Первая — скорбящая, мать; она несет черную баночку. По размеру баночки можно понять, в каком возрасте он утонул внутри нее, захлебнулся. Два-три месяца, слишком маленький, не поймешь, Нечадо или нет. Тех, кто постарше, и тех, что умирают при рождении, хоронят в ящиках.

Из почтения мы замираем, а они идут мимо. Чувствует ли Гленова то же, что и я, — боль, точно удар в живот. Мы прижимаем ладони к сердцу, показываем этим незнакомым женщинам, что сопереживаем их горю. Первая хмурится нам из-под вуали. Вторая отворачивается, сплевывает на тротуар. Эконожены нас не любят.

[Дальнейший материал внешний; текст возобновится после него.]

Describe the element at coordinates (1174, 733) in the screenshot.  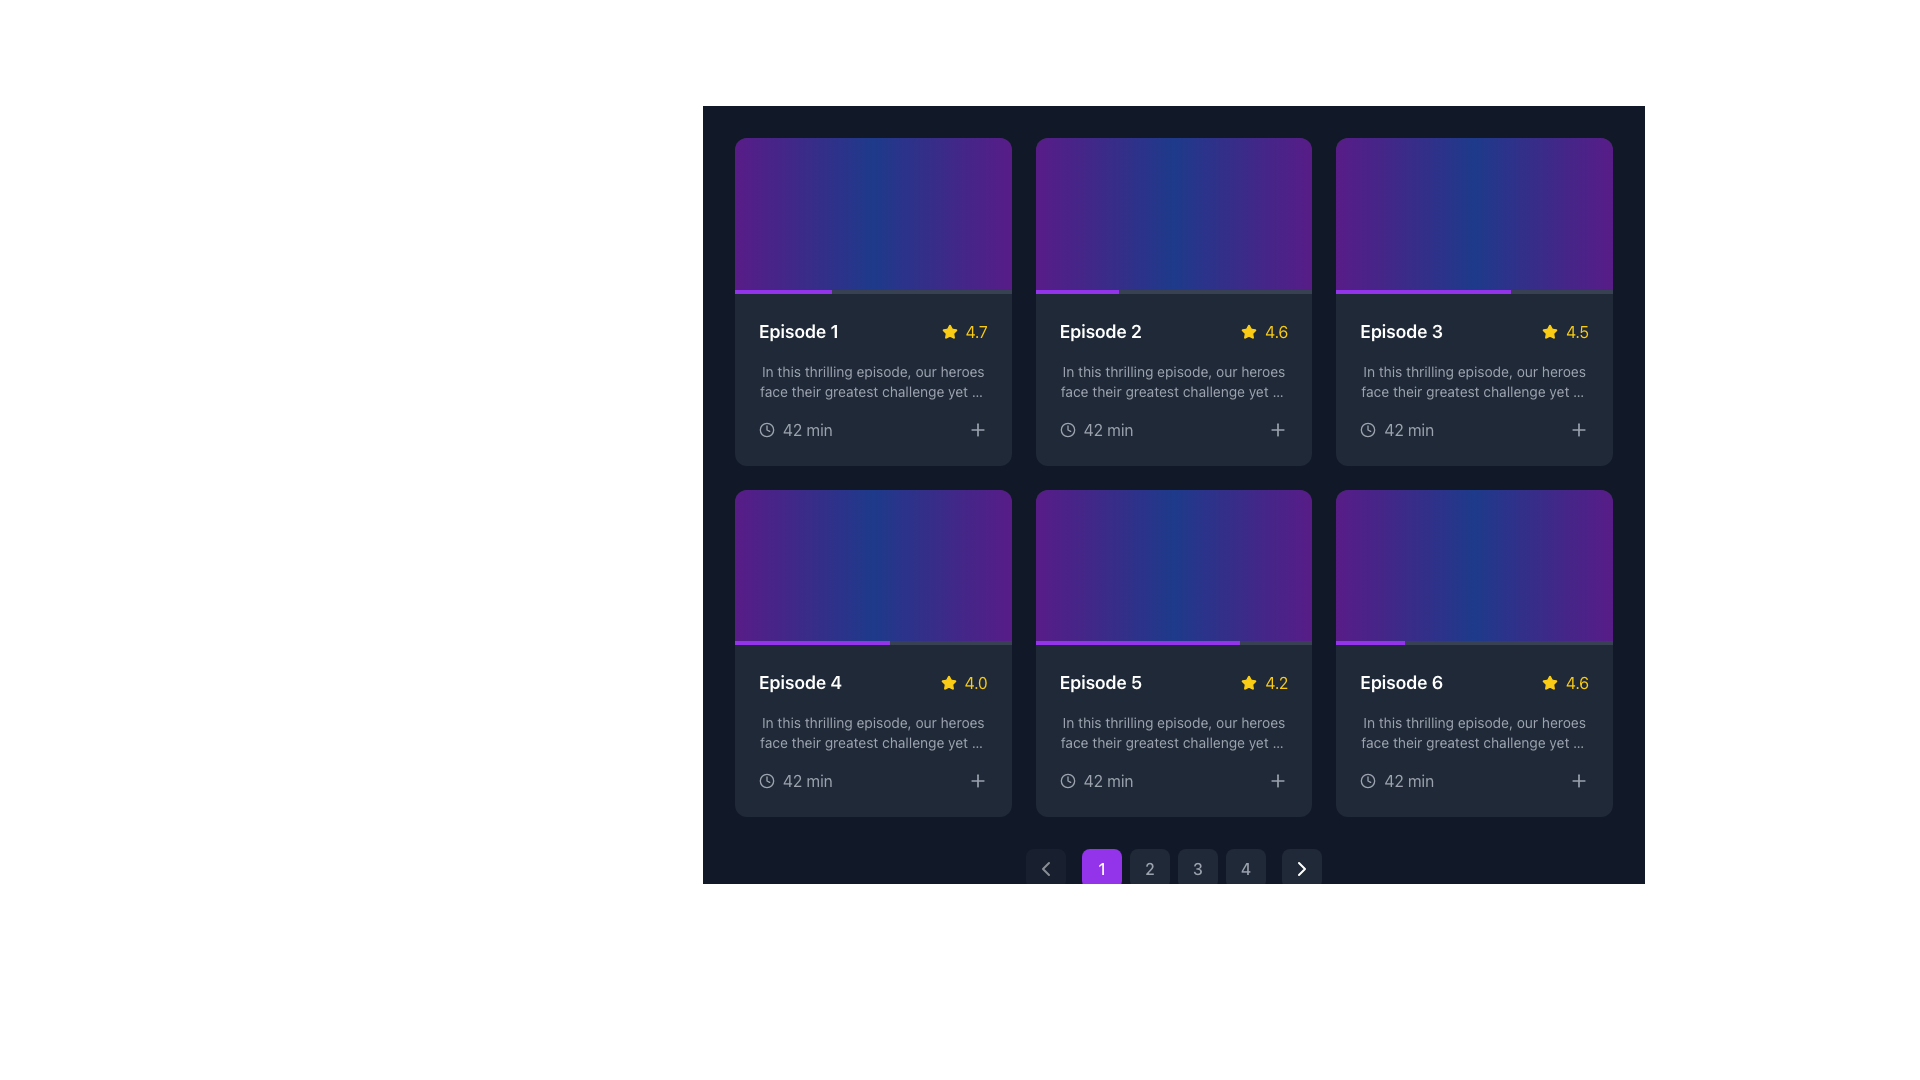
I see `the Text block located in the UI card for Episode 5, which is positioned below the rating star and alongside the episode title` at that location.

Минуем магазины, вновь приближаемся к заставе, проходим ее. Шагаем дальше меж больших, пустых на вид домов, мимо газонов без сорняков. На углу возле дома, куда меня назначили, Гленова останавливается.

— Пред Его Очами, — говорит она. Прощается как надо.

— Пред Его Очами, — откликаюсь я, и она слегка кивает. Медлит, будто хочет что-то добавить, но потом разворачивается и уходит по улице. Я смотрю ей в спину. Она — будто мое отражение в зеркале, от которого я ухожу.

На дорожке Ник снова полирует «бурю». Уже добрался до хрома на капоте. Я кладу на щеколду руку в перчатке, открываю, толкаю. Калитка щелкает позади меня. Тюльпаны вдоль бордюра краснее красного, раскрываются — уже не винные бокалы, но потиры; они рвутся вверх — к чему? Они же все равно пустые. В старости выворачиваются наизнанку, потом медленно взрываются, и лепестки разлетаются осколками.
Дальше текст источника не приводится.